There is no denying the Karoq is a great looking SUV.

Especially the Sportline we have on test here.

The split headlight design works really well, especially considering that the Sportline comes as standard with upgraded Matrix LED headlights.

You also get the blacked out treatment, specifically for the grille, door mirrors, roof rails and window frames.

The 19” alloy wheels have been updated as part of its mid-life updated and apparently save 0.1L of fuel per 100kms. I can probably believe that.

Like all Skoda’s, sharp body lines adorn the sides, and the back continues the theme of blacked out badging.

What’s the interior and connectivity like of the Skoda Karoq?

Open the doors of the Skoda Karoq, and you’re going to be pleasantly surprised.

Or maybe not.

It depends if you expected Czech design or German design, with Skoda being owned by Volkswagen Group, it feels like a German car. Though who ever complained about a German interior?

You will find the German rainbow (shades of black and grey) adorning the interior, which is not very inspiring.

But what is inspiring is frankly the practicality. Storage spaces galore fill up the interior, with a glove box that includes an air conditioning port, a storage compartment next to the driver, on top of the dash, and under the passenger seat (which includes your Skoda umbrella!).

The centre armrest is well padded, but is also adjustable with a large open storage area inclusive of 2 cupholders and small grippy ‘nubs’. You can also remove the tray for extra storage, or flip it over for a raised storage area.

I can see why the Skoda slogan is ‘simply clever’.

As we have the $5900 Premium Pack fitted, we get some welcomed (although not-necessary) inclusions.

Although the seats are cloth as we don’t have the leather package, they are heated thanks to the premium package.

As they come however, they are very comfortable, with plenty of support and adjustment - even if it is manual adjustment without the leather package.

Your eyes will also be immediately drawn to the 9.2” infotainment display with gesture controls.

It works fine, but apart from size and the addition of relatively useless gesture controls, it feels no better than the standard 8” unit you would get without the package.

It does come with wireless Apple Carplay and Android Auto, both of which are very nice to have and to use with the wireless charger. You can also use one of the two fast USB-C chargers.

Similarly, its very easy to be wowed by the 10.25” Virtual Cockpit which you will find across a range of Volkswagen Group products.

It is one of the best out there, being extremely customisable and the ability to display a full-sized map.

However, you can tell here that the digital instrument cluster is powered by a less powerful and/or older computer than its Volkswagen Tiguan counterpart, because it can be downright slow to respond.

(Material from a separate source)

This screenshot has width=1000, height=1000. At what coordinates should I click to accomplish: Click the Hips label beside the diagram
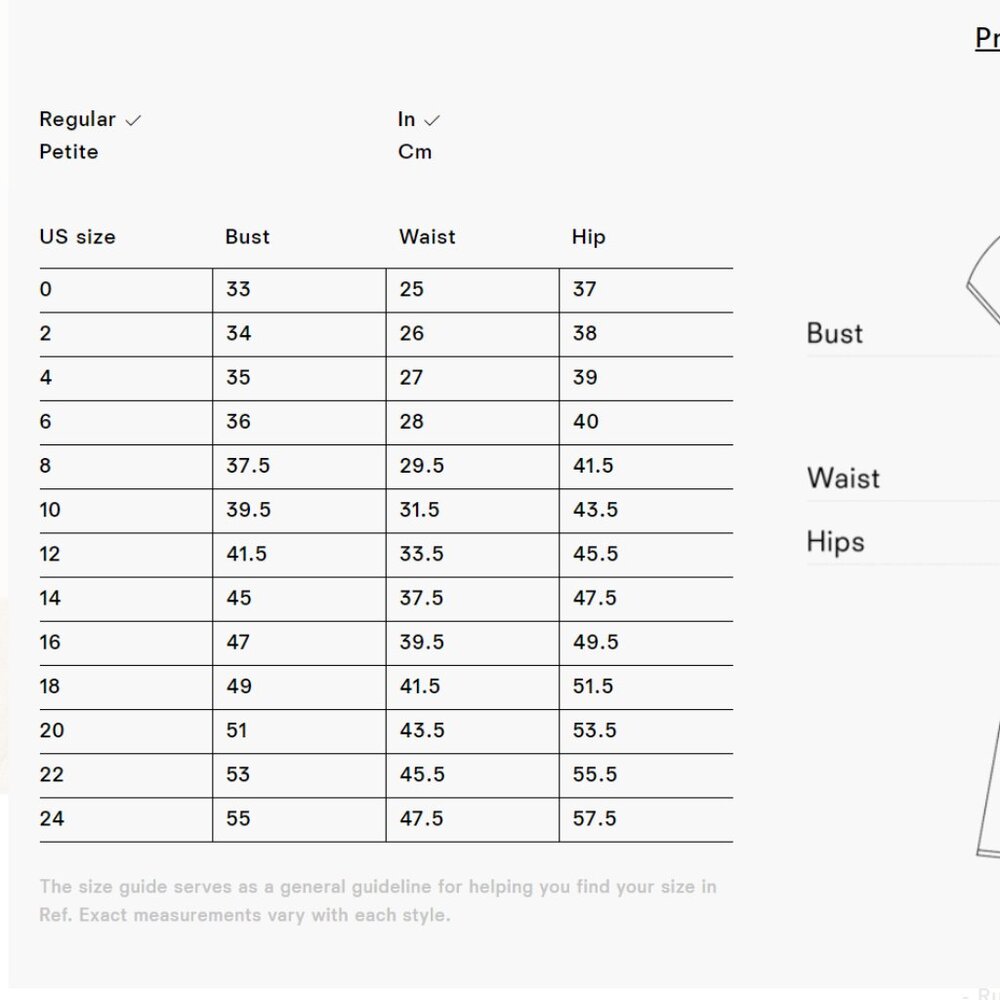click(x=836, y=541)
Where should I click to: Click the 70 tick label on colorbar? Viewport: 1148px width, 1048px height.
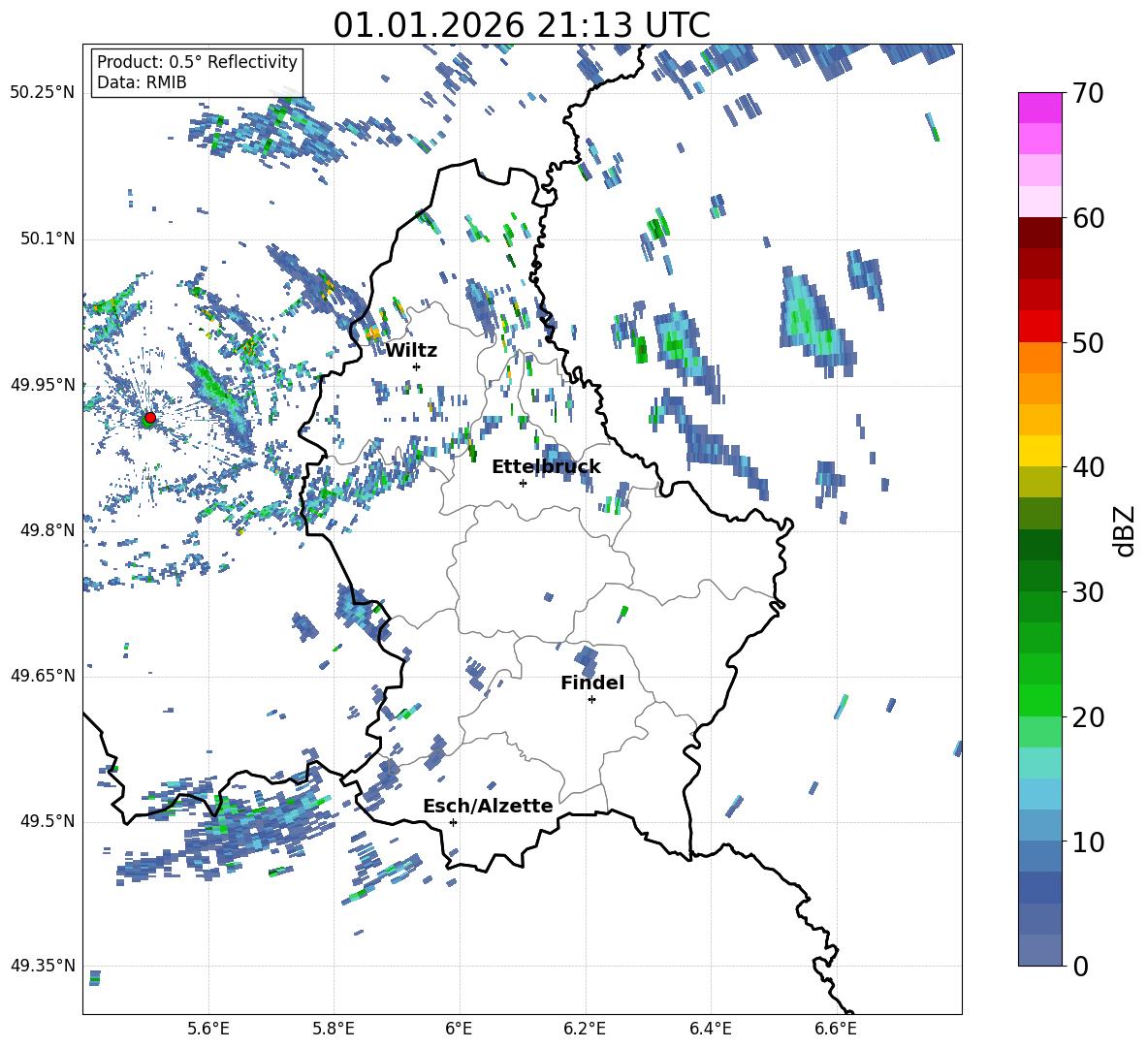(x=1091, y=93)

The three spoke steering wheel is also a (minorly) mixed bag. It feels amazing to hold, with a golf ball effect to the leather.

However, we found the buttons to be very confusing. For example, with the autonomous driving controls being on the opposite side of the steering wheel to the old school cruise control stalk.

In all, we really like the interior of the Skoda Karoq - even if it does represent some interesting quirks with its technology.

What about the Back seats of the Skoda Karoq?

The rear seats of the Skoda Karoq are fantastic.

Sitting behind my drivers position at 5’11”, I have plenty of space and my bum is kept nice and toasty with the heated rear seats (included in that premium pack).

The centre armrest offers 3 cupholders (with the middle being small for example for energy drinks), with a pull down to enable through loading for skis or similar items.

No third zone of climate control, but you do get air vents to share and a couple of USB-C ports.

How much can it fit in the boot of the Skoda Karoq?

I don’t think Jacob and I have ever been so excited about boot space.

Bare with me here.

With the rear seats up you get 521L of boot space, and with them down you get a massive 1630L.

It would be better if the seats folded individually like in the Style, but the Sportline gets 40:60 split folding seats.

If you want to learn more about all the little quirks and features of the Skoda Karoq boot, you’ll need to watch our full YouTube review - but suffice to say, the netting, storage nooks and hooks, and reversible floor make this one of the most practical midsize SUVs out there.

What’s under the bonnet of the Skoda Karoq?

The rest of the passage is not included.